Assignment: Set out each line from the following listing that includes the word "agent".
** Opening Dataset extract block **
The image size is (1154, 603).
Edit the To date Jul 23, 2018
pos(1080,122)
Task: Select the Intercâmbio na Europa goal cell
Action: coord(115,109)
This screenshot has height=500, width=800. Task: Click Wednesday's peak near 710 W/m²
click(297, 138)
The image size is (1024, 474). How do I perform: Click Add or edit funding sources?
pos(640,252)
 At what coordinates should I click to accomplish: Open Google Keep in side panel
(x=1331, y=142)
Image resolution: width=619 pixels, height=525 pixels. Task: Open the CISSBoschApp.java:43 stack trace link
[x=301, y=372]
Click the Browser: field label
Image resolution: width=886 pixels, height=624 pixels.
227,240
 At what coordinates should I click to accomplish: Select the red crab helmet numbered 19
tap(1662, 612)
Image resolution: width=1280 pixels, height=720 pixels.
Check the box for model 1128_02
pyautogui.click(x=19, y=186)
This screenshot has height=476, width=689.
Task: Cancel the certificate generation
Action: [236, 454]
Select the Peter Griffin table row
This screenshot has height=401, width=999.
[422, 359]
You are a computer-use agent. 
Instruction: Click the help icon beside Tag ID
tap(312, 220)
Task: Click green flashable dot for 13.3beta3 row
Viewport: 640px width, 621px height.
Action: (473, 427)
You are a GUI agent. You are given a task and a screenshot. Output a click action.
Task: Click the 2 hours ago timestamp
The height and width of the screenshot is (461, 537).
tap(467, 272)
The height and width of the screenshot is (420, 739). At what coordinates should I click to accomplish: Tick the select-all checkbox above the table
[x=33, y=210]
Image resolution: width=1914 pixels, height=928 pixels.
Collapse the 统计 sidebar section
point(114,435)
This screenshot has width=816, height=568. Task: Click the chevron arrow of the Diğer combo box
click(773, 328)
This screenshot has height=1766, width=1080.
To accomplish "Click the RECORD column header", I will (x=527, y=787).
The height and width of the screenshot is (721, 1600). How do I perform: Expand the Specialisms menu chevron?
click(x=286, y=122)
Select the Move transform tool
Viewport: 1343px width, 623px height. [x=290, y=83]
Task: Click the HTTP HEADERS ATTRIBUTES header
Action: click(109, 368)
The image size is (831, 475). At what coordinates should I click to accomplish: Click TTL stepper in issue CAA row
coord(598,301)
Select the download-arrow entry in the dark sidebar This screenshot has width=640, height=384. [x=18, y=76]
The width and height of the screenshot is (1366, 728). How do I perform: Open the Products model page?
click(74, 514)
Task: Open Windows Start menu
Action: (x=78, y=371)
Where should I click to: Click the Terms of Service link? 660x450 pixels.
** Closing Dataset extract block **
Answer section:
You are a computer-use agent. 
You are a GUI agent. You are given a task and a screenshot. Output a click action.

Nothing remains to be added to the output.